Whisperers by J.H. Brennan
I’ve been a believer in the “spirit world” since I was a little girl. My mom would tell me stories of the first house I lived in (the one where she grew up), and the supernatural activity that took place there. My father, a true skeptic, had to reluctantly concede that there was definitely something a little off about the house. My belief was made stronger when I had my own run-in with a “ghost” as a pre-teen, and I’ve become fascinated with hearing stories of other people’s experiences.
J.H. Brennan’s exploration of the spirit world in Whisperers takes readers through pretty much all of human history and examines if and how spirits have played a role in civilizations and their leaders. He not only discusses spirits, but other supernatural happenings, like visions through Shamans and prophets. With this wide range, he managed to cover a lot of key people and events in history.
Some of these people are well known, like Nostradamus and Joan of Arc, but others are more obscure, yet still relevant in how their beliefs shaped the landscape of civilization. Brennan doesn’t limit his study to ancient events, either. More “modern” historical figures, like Rasputin and Hitler, are examined as well.
For me, though, the most interesting part of the book was when Brennan talked about his own personal experiences with the spirit world, and examined the Grey Lady phenomenon, which are the most common forms of ghost encounters.

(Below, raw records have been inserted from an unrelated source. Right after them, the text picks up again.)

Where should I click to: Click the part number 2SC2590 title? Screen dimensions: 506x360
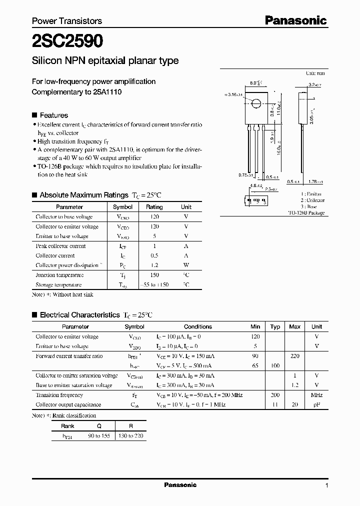(68, 40)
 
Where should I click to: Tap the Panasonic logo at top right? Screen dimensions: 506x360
(296, 20)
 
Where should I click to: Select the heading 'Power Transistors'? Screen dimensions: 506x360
(67, 21)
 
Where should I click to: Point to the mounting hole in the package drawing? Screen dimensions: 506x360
(256, 104)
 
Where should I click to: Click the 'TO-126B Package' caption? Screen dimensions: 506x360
(306, 212)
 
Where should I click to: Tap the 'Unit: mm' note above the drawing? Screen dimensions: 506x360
(316, 74)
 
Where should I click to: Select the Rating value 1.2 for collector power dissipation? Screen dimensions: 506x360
(154, 265)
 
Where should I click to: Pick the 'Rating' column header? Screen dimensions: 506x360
(154, 206)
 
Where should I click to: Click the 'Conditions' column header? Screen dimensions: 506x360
(198, 326)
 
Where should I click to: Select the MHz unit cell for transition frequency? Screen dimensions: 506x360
(316, 395)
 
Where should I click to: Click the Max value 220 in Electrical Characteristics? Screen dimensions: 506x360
(294, 356)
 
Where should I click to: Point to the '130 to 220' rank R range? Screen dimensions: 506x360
(131, 436)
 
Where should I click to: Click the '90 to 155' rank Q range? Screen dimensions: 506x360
(99, 436)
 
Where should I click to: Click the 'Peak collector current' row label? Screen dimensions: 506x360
(60, 246)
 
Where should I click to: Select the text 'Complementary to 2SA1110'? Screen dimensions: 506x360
(76, 92)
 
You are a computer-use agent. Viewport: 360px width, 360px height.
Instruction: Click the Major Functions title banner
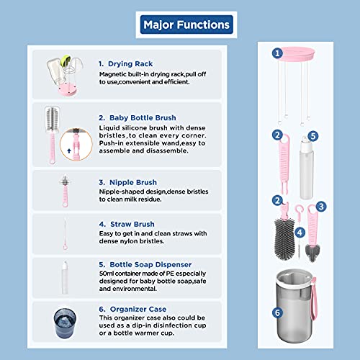click(186, 24)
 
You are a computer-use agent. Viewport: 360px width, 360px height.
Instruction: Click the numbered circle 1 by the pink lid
click(277, 53)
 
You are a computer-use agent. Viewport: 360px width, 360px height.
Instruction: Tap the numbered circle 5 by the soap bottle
click(313, 136)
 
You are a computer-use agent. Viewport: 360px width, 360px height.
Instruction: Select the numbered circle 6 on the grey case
click(277, 312)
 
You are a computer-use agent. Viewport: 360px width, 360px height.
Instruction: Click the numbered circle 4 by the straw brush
click(300, 233)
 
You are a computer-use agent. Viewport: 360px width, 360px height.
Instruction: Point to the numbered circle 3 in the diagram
click(321, 207)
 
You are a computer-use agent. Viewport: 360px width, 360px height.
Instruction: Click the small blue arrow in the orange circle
click(69, 150)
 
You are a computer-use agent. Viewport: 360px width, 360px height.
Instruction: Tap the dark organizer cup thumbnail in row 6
click(65, 323)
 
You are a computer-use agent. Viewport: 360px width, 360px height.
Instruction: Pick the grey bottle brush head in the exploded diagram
click(284, 239)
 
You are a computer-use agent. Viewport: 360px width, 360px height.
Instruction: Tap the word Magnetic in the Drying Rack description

While a lot of the book read a little sluggish to me, almost like I was digging my way through a textbook, it picked up when it got to the later chapters and my interest level increased. However, anyone who is a believer in spirits and wants to learn more historical information about the role they’ve played will definitely find this an informative read. Skeptics of spirits may not necessarily be swayed to begin believing, but they will definitely walk away from the book having learned something.